Could you copy the data below word for word, starting with the line that has "for کافه اینترنت" and going on through the line that has "Action: 231,333", with both of those lines included and any pictures left out?

» Task input
****************************************

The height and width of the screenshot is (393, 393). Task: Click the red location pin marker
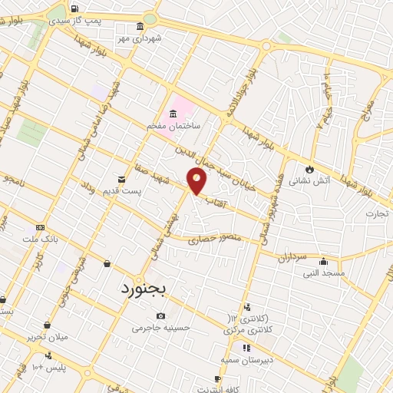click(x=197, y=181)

****************************************

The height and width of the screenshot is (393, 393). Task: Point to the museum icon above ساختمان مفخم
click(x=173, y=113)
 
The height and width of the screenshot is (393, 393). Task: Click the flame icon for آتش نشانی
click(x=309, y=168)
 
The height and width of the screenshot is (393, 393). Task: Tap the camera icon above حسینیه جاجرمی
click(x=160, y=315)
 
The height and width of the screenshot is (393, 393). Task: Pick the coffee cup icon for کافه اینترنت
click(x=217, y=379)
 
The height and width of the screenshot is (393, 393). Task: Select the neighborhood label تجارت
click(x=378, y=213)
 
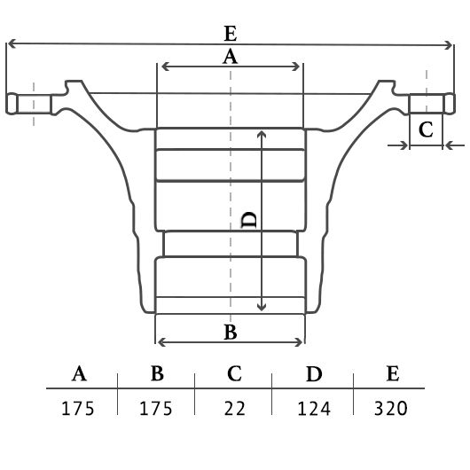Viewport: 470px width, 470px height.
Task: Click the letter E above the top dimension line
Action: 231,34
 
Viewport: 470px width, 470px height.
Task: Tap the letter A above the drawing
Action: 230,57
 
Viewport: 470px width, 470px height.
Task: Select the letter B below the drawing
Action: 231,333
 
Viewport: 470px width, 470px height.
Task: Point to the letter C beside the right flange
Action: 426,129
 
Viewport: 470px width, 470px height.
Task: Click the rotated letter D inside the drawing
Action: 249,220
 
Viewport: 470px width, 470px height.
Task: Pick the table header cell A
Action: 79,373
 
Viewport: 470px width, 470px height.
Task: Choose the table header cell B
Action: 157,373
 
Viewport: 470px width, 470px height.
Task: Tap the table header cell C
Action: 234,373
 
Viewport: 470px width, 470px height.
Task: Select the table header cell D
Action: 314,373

****************************************

» Finished exercise
The height and width of the screenshot is (393, 393). Task: Pick the coffee cup icon for کافه اینترنت
click(x=217, y=379)
 
The height and width of the screenshot is (393, 393). Task: Select the neighborhood label تجارت
click(x=378, y=213)
 
Viewport: 470px width, 470px height.
Task: Click the letter E above the top dimension line
Action: 231,34
 
Viewport: 470px width, 470px height.
Task: Tap the letter A above the drawing
Action: 230,57
 
Viewport: 470px width, 470px height.
Task: Select the letter B below the drawing
Action: 231,333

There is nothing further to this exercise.